* Exercise directions
Please repeat, unchanged, the lines at the top of the listing below, ending with the one that has "Close the Create Personalization dialog".

* Records for the exercise
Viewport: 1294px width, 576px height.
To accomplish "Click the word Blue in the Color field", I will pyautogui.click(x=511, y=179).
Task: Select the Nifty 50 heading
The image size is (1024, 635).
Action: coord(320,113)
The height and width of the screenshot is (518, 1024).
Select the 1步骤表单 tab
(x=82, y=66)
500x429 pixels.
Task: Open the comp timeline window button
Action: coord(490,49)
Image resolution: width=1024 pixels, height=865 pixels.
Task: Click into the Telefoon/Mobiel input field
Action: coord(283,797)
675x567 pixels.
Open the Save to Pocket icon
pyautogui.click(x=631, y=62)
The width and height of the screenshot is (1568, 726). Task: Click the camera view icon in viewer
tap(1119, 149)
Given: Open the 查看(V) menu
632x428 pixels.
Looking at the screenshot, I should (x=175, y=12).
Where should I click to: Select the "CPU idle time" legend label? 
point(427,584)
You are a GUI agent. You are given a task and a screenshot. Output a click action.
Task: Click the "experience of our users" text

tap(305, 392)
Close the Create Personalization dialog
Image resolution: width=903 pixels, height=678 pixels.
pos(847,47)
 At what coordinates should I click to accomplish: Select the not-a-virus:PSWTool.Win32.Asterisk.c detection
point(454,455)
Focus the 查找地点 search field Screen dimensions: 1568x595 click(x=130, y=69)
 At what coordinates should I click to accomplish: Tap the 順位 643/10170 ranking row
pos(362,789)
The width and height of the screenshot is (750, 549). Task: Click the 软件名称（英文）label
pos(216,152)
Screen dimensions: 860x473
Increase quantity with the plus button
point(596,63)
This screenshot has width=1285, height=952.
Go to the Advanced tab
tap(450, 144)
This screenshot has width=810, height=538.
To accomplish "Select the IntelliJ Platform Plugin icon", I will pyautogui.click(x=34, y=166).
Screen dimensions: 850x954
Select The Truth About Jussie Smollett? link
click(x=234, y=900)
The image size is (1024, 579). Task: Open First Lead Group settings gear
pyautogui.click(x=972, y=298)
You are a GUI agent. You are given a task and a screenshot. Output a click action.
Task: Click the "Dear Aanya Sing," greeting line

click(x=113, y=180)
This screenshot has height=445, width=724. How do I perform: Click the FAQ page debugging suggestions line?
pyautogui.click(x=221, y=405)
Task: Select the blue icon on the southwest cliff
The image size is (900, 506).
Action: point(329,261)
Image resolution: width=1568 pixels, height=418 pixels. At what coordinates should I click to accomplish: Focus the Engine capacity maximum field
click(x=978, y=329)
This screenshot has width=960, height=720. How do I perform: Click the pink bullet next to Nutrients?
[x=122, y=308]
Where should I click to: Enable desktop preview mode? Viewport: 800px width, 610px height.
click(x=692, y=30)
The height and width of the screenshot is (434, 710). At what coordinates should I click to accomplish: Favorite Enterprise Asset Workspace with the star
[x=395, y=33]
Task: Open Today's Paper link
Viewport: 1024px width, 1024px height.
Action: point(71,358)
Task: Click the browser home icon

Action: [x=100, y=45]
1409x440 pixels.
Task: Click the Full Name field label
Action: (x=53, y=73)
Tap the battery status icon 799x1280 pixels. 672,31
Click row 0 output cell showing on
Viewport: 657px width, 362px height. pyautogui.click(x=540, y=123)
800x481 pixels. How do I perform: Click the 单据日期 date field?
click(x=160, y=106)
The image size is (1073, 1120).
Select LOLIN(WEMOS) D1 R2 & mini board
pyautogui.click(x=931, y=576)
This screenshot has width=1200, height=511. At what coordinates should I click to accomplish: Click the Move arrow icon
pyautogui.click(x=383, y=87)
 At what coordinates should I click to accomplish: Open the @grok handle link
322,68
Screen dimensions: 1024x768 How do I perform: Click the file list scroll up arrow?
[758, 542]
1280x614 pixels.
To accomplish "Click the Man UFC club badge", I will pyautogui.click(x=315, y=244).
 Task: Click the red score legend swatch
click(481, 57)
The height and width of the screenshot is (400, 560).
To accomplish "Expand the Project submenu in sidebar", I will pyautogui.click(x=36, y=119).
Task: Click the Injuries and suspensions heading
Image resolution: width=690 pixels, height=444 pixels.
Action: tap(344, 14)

* Written answer
Viewport: 1294px width, 576px height.
To accomplish "Click the word Blue in the Color field", I will pyautogui.click(x=511, y=179).
Task: Select the Nifty 50 heading
The image size is (1024, 635).
Action: coord(320,113)
The height and width of the screenshot is (518, 1024).
Select the 1步骤表单 tab
(x=82, y=66)
500x429 pixels.
Task: Open the comp timeline window button
Action: coord(490,49)
Image resolution: width=1024 pixels, height=865 pixels.
Task: Click into the Telefoon/Mobiel input field
Action: coord(283,797)
675x567 pixels.
Open the Save to Pocket icon
pyautogui.click(x=631, y=62)
The width and height of the screenshot is (1568, 726). Task: Click the camera view icon in viewer
tap(1119, 149)
Given: Open the 查看(V) menu
632x428 pixels.
Looking at the screenshot, I should (x=175, y=12).
Where should I click to: Select the "CPU idle time" legend label? 
point(427,584)
You are a GUI agent. You are given a task and a screenshot. Output a click action.
Task: Click the "experience of our users" text

tap(305, 392)
Close the Create Personalization dialog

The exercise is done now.